Culture ancestrali dall’entroterra alle sponde costiere

Il nome è già un’ode lirica agli intenti di rivalsa agropastorale, in combo al sottotitolo dell’insegna che recita Nuova Cucina Rurale. Perché, citando Andrea: “Se con Acquolina cercavamo una narrazione del Mediterraneo proiettato dalle coste in mare aperto, toccando qualsiasi cultura e civiltà del bacino acquatico – spiega – qui il tentativo è di coniare un raccordo mediterraneo scaturito dalla transumanza, dai moti contadini capaci di tracciare usanze gastronomiche uniche oscillando tra campagne e alture montane sino ai confini salmastri. Come un tragitto fatto di cotture arcaiche e ritualità in movimento che dall’Abruzzo o da Amatrice sfociano nel Tavoliere delle Puglie”. La connessione con il ristoro bistellato dell’hotel The First nella Capitale vede un elemento fisico oltre che filosofico, in quanto lo chef Daniele Lippi (del ristorante Acquolina) affiancherà la linea del menu in tandem col talentuoso resident Gian Marco Bianchi: cuoco dai natali indigeni e dall’ampio bagaglio d’esperienze sia all’estero che in Italia, capace di esprimere una fruttuosa alchimia con Lippi, oltre al suo lodevole approccio rivolto in toto alla concretezza esecutiva.

Ideologia scolpita tra spazio, materia e momenti

Sostanza che si ritrova nei dettagli (scrupolosi) degli ambienti, dove arte, storia e artigianato interpretano un ruolo di spicco: arredi materici in legno, marmo e ferro lavorato dall’artista Yatran Stenico convivono con cementine antiche dei pavimenti e caloriferi in ghisa restaurati dal vecchio ospedale di Tivoli. Le sculture a sfondo mitologico di Gianni Lopez e le opere di Marco di Priamo si irradiano di illuminazioni garbate in atmosfere avvolgenti, indirizzando gli ospiti in una sala su due livelli, divisa da tre momenti cardine che donano ritmo all’esperienza. Nel piano principale – dopo aver sfogliato il menu rilegato in pelle d’anguilla dagli artigiani Consani e Giannini – si assapora l’aperitivo con snack espressi dalla cucina e cocktail di grande levatura (delizioso sia L’Orto a base di carciofo che l’amaricante miscelato imperniato sulla Ruta).

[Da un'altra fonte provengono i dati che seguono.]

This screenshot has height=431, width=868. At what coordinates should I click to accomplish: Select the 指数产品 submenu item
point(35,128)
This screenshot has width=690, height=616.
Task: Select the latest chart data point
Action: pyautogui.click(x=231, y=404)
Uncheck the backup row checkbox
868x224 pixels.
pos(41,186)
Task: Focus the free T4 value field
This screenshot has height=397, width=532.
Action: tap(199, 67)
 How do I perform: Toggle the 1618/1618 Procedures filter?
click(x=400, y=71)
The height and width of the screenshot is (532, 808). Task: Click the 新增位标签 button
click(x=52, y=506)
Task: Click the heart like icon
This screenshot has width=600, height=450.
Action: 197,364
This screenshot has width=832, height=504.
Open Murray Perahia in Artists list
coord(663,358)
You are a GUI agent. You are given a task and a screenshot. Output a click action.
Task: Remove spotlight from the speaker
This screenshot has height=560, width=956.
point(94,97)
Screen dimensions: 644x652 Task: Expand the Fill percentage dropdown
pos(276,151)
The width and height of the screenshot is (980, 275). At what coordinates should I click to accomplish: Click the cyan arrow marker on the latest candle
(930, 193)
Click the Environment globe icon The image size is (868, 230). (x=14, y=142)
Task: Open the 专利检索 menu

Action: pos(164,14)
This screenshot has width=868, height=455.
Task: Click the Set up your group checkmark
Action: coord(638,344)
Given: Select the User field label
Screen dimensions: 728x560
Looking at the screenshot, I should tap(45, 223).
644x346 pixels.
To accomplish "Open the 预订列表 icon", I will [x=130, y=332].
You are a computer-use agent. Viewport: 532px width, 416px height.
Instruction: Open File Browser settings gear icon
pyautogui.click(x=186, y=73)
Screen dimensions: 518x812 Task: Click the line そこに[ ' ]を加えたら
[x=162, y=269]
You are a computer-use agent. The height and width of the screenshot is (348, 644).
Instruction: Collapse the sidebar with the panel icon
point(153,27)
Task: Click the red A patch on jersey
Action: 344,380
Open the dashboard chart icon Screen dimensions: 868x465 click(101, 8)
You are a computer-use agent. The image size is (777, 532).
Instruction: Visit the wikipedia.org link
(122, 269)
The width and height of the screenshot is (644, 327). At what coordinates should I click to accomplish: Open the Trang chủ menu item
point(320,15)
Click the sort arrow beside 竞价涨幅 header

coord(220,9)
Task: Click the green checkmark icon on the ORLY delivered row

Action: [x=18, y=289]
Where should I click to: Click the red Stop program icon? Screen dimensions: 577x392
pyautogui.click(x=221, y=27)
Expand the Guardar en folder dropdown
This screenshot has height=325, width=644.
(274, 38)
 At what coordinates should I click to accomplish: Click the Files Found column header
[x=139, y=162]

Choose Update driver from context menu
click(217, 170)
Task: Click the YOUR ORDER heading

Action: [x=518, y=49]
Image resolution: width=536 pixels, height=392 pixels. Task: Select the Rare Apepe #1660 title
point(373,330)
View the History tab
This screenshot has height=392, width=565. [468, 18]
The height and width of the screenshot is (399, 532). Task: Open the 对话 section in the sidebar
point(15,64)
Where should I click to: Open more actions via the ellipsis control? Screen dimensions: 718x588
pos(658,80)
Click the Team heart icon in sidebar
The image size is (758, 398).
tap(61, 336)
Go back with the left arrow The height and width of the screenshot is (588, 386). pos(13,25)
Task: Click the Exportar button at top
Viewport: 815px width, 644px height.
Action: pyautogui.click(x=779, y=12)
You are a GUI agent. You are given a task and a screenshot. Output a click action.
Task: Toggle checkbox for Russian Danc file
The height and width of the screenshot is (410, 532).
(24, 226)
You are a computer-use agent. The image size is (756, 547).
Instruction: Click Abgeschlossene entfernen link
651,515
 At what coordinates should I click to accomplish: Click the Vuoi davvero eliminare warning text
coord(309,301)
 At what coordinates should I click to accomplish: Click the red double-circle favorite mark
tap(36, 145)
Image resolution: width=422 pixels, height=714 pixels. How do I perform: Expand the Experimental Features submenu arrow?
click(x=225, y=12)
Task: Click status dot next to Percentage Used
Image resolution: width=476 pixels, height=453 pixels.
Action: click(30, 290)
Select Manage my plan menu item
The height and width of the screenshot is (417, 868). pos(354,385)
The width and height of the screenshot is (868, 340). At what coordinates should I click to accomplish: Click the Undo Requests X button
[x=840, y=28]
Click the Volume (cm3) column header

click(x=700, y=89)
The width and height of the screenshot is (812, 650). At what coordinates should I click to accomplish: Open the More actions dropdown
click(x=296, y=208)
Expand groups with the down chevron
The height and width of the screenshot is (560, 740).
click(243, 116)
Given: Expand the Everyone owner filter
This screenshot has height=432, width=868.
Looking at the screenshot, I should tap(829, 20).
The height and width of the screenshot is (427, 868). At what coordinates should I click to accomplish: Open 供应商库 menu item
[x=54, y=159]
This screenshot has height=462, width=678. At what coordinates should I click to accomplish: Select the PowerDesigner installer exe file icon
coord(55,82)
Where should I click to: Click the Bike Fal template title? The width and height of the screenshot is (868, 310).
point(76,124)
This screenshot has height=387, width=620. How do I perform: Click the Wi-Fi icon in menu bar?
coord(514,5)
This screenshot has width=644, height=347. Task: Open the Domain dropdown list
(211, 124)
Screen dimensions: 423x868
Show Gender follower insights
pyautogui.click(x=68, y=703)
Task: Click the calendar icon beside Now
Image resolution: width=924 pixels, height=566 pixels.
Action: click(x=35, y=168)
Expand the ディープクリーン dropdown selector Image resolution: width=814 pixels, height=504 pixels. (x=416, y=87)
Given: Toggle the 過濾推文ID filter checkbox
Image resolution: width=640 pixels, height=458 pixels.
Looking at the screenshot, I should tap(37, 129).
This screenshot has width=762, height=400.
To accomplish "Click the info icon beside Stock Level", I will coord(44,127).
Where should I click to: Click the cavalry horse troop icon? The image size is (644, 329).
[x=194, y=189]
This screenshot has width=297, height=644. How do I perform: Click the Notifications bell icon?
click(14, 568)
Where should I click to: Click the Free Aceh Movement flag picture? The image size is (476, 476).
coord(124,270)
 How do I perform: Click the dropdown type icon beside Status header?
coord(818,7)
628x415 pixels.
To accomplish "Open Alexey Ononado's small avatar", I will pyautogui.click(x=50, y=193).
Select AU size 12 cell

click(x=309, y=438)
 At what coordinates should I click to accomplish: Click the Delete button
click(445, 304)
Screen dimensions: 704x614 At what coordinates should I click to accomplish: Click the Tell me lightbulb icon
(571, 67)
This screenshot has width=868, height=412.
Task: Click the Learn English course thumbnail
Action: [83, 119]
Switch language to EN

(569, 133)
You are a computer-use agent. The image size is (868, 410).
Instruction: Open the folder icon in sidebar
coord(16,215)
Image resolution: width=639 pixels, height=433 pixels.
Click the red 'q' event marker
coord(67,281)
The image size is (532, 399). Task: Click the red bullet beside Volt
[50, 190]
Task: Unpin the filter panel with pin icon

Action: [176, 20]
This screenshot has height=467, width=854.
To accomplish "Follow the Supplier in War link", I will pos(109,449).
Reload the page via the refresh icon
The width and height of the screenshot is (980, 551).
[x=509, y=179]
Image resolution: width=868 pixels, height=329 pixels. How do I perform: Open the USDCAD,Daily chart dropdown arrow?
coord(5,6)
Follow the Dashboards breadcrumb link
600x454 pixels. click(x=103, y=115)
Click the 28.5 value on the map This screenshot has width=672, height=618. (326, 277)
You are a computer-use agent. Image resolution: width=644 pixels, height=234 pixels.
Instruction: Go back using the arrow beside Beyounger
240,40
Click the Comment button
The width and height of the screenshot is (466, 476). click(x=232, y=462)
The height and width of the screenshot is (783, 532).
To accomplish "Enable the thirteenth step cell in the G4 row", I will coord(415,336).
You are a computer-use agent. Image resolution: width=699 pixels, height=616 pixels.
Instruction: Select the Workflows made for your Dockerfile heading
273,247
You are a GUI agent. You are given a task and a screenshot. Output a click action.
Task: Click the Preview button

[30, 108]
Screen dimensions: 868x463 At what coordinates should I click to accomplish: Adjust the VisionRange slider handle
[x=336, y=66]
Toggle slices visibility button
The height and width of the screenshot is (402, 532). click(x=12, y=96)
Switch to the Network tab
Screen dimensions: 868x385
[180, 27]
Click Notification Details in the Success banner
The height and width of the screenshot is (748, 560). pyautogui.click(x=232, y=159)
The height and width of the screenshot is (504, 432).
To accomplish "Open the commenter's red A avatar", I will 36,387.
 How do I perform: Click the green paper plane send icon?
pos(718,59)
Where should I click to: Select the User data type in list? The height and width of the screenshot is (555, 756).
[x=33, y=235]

Una dimensione raccolta, che sedimenta i sensi in previsione dei due percorsi degustazione selezionabili (oltre la carta): il Misera/Mente dedito alla cucina contadina dalle radici umili e altrettanto simboliche per narrare una tradizione in divenire; il Migra/Zione, che celebra le influenze contaminate e rurali dell’hinterland, in rotta dalla Valle dell’Aniene sino alle sponde del mare. Salendo una piccola scala a chiocciola in metallo, si accede al piano superiore e al secondo “step” dell’esperienza. Una breve quanto efficace sosta con affaccio sulla cucina a vista dove proprio lo chef Bianchi serve un condensato di romanità contadina: Cacio e pere in guisa di snack con meringa alle pere, mantecato di stracchino di capra (dell’azienda viterbese Monte Jugo), pera nature, polvere di ginepro, timo limone e un tonificante infuso caldo alle pere con fieno e camomilla. Si accede poi alla sala principale per il momento portante del pasto, lasciando lo sguardo tutt’altro che indifferente dinnanzi alla grazia estetica dello spazio. Regia del servizio è affidata a un performante Danilo Alessi, che si destreggia tra una selezione di etichette nazionali ed estere in ciclico aggiornamento.

Memorie recondite riplasmate con classe

I nostri assaggi dal menu degustazione evidenziano le eclettiche capacità di Bianchi e Lippi nel saper estrarre una verve creativa da preparazioni associabili ai ricettari più reconditi e popolani dell’abbecedario gastronomico territoriale. Un’identità acuta e franca come il temperamento di sagaci pastori, ma carica di quella finezza che solo Madre Terra sa generare in natura. Le doti nella panificazione si apprezzano con la pagnotta di Solina, Saragolla e patate, servita con olio extra vergine alla rotonda di Tivoli, Itrana e Frantoio, oltre a un drogoso burro pimpato con colatura di alici. La rilettura insaccata della Ventricina con carne di pecora stagionata 15 giorni sorprende per le doti “norcine” schierate in campo e per l’equilibrio al palato: in visibilio dopo averla spalmata sulla supersonica focaccia cotta al vapore e finita alla brace.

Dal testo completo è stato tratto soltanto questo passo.